Le passage du terrain aux bureaux est rarement simple. L'exigence du rôle d'ancien joueur est différente de celle d'un dirigeant. Sissoko et ses pairs devront prouver leur capacité à traduire leur vision sportive en projets concrets, à naviguer les méandres administratifs et à fédérer les différentes parties prenantes du football malien. Le talent sur le terrain ne garantit pas la réussite managériale, mais leur passion pour le Mali et leur connaissance intime du jeu sont des points de départ solides. C'est un pari audacieux, mais nécessaire, pour un pays qui rêve de voir ses Aigles s'envoler plus haut sur la scène continentale et mondiale.

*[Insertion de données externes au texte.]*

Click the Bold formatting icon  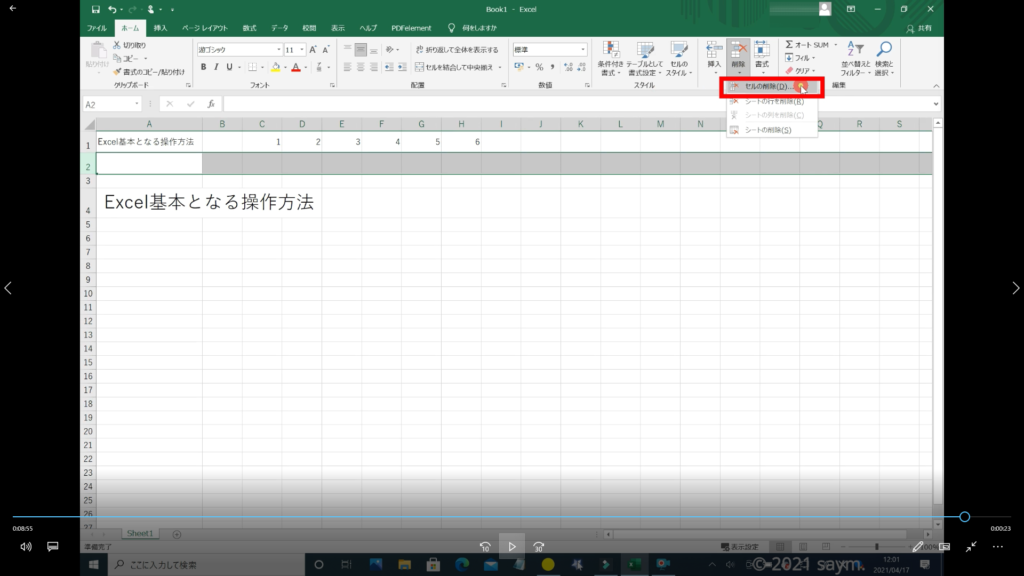(x=203, y=67)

Le parcours de Mohamed Sissoko sur les pelouses européennes n'était pas celui d'un artiste du ballon rond, mais plutôt celui d'un architecte de l'ombre, un "ratisseur" infatigable dont l'intensité et la lecture du jeu étaient les principales vertus. Son profil de milieu défensif, souvent positionné devant la défense, lui a conféré une perspective unique sur la structure d'une équipe, la nécessité d'une base solide et l'importance de l'équilibre tactique. Passé par des institutions comme le Valence CF, où il a remporté la Supercoupe de l'UEFA, puis Liverpool sous Rafael Benítez, où il a soulevé la FA Cup et atteint une finale de Ligue des Champions, Sissoko a côtoyé l'élite du football mondial. Cette exposition constante aux exigences du très haut niveau, aux méthodologies d'entraînement les plus pointues et à la pression des grandes compétitions, forge une compréhension profonde de ce qui construit le succès. Il ne s'agit plus seulement de jouer, mais de comprendre les rouages, de l'académie aux vestiaires professionnels, une expérience inestimable pour son nouveau rôle de bâtisseur au sein de la FEMAFOOT.

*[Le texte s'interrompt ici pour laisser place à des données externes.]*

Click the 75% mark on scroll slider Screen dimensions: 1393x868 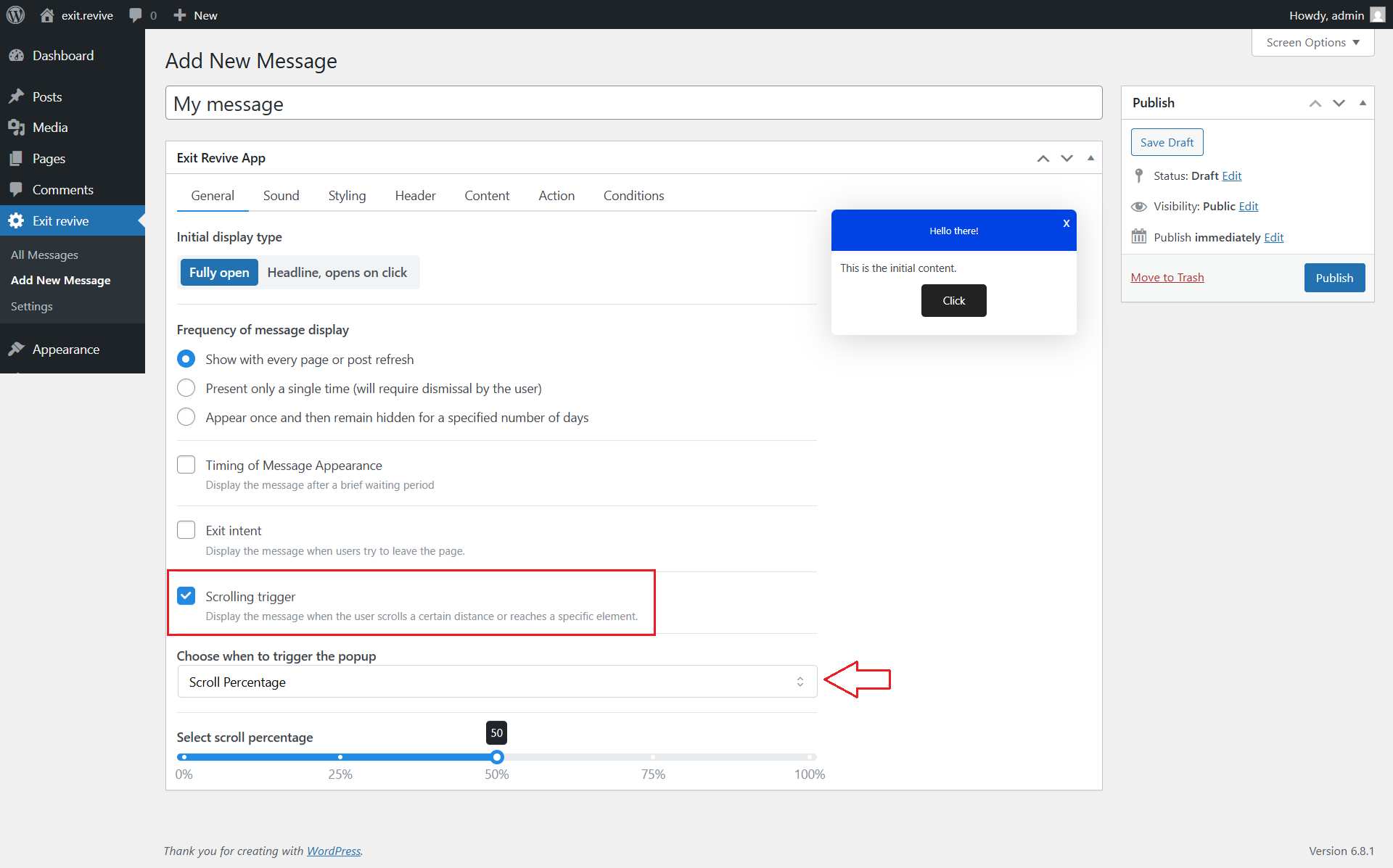click(653, 757)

Le football malien, malgré sa capacité à produire des talents individuels de calibre mondial – de Seydou Keita à Yves Bissouma, en passant par Frédéric Kanouté – a souvent peiné à traduire ce réservoir en succès collectif régulier au plus haut niveau continental. Si les équipes de jeunes maliens brillent régulièrement (vice-champions du monde U17 en 2015, par exemple), la sélection A peine à franchir le cap. Leur meilleure performance en Coupe d'Afrique des Nations remonte à une finale en 1972, un exploit jamais réitéré depuis. Plus récemment, les Aigles ont atteint les demi-finales en 2012 et 2013, mais la qualification pour une première Coupe du Monde de la FIFA reste un Graal inatteignable. Les enjeux sont donc colossaux : il ne s'agit pas seulement de viser la qualification pour la prochaine CAN, mais de jeter les bases d'une professionnalisation durable, d'une meilleure coordination entre les catégories d'âge et d'une gestion plus moderne des ressources humaines et financières. L'arrivée d'anciens pros comme Sissoko, imprégnés de la culture européenne, doit insuffler cette rigueur et cette vision à long terme.

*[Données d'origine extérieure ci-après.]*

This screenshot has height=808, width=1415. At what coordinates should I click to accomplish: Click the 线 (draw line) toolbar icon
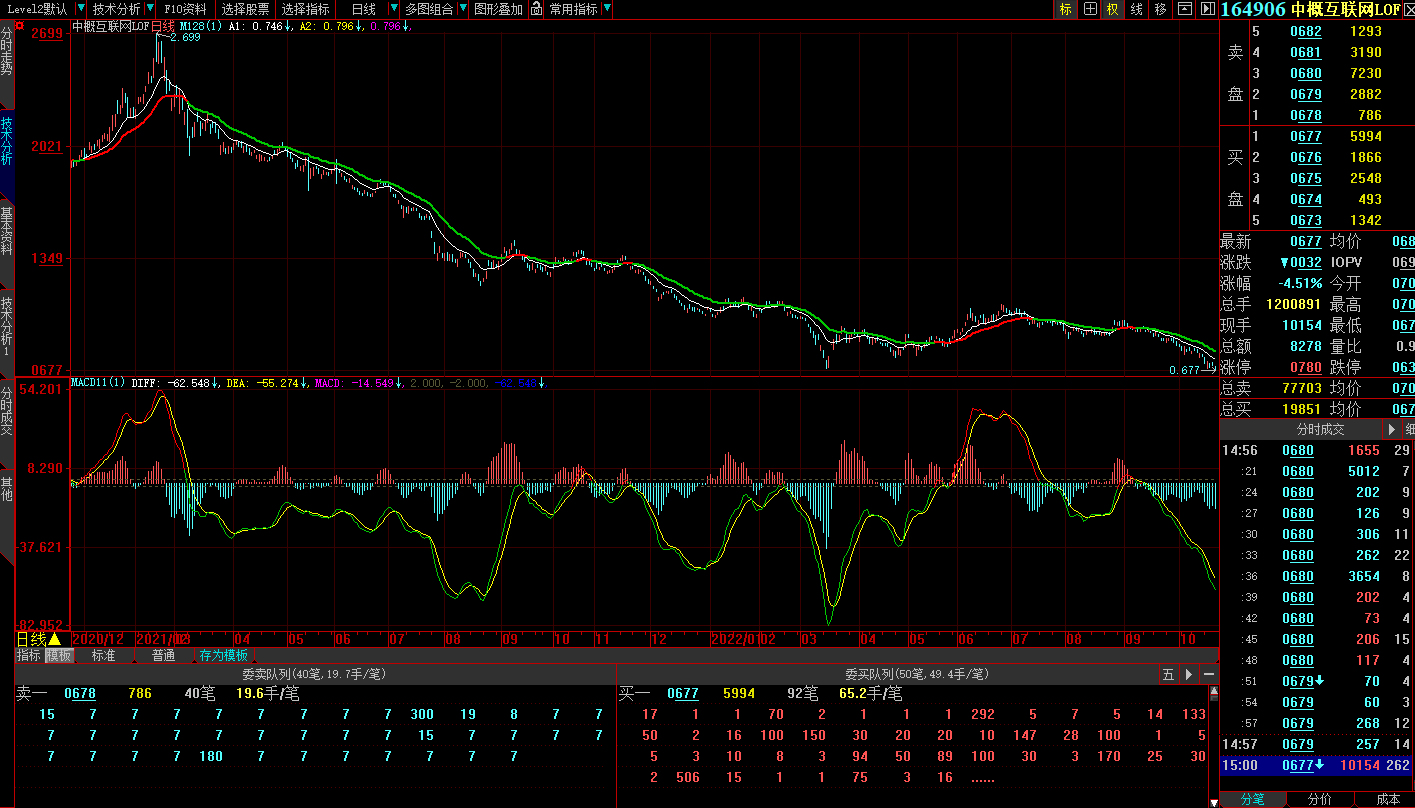1137,9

Cette tendance de voir d'anciens internationaux prendre des rôles clés au sein de leurs fédérations nationales n'est pas propre au Mali, mais elle revêt une importance particulière en Afrique. Partout sur le continent, des figures emblématiques comme Samuel Eto'o au Cameroun ou El Hadji Diouf au Sénégal, s'impliquent dans la gestion sportive. C'est une reconnaissance que l'expertise technique et la crédibilité des anciens joueurs sont essentielles pour moderniser et professionnaliser les structures du football africain. Ces légendes apportent non seulement leur connaissance intime du jeu moderne, mais aussi leurs réseaux internationaux, leur capacité à dialoguer avec les instances mondiales (CAF, FIFA) et, surtout, une légitimité incontestable auprès des jeunes générations et des acteurs locaux. Leur présence peut grandement contribuer à dissiper les doutes sur la gouvernance, à attirer des investissements et à élever les standards de formation et de performance, en s'inspirant directement des "leçons d'Europe" qui ont été leur quotidien pendant des années.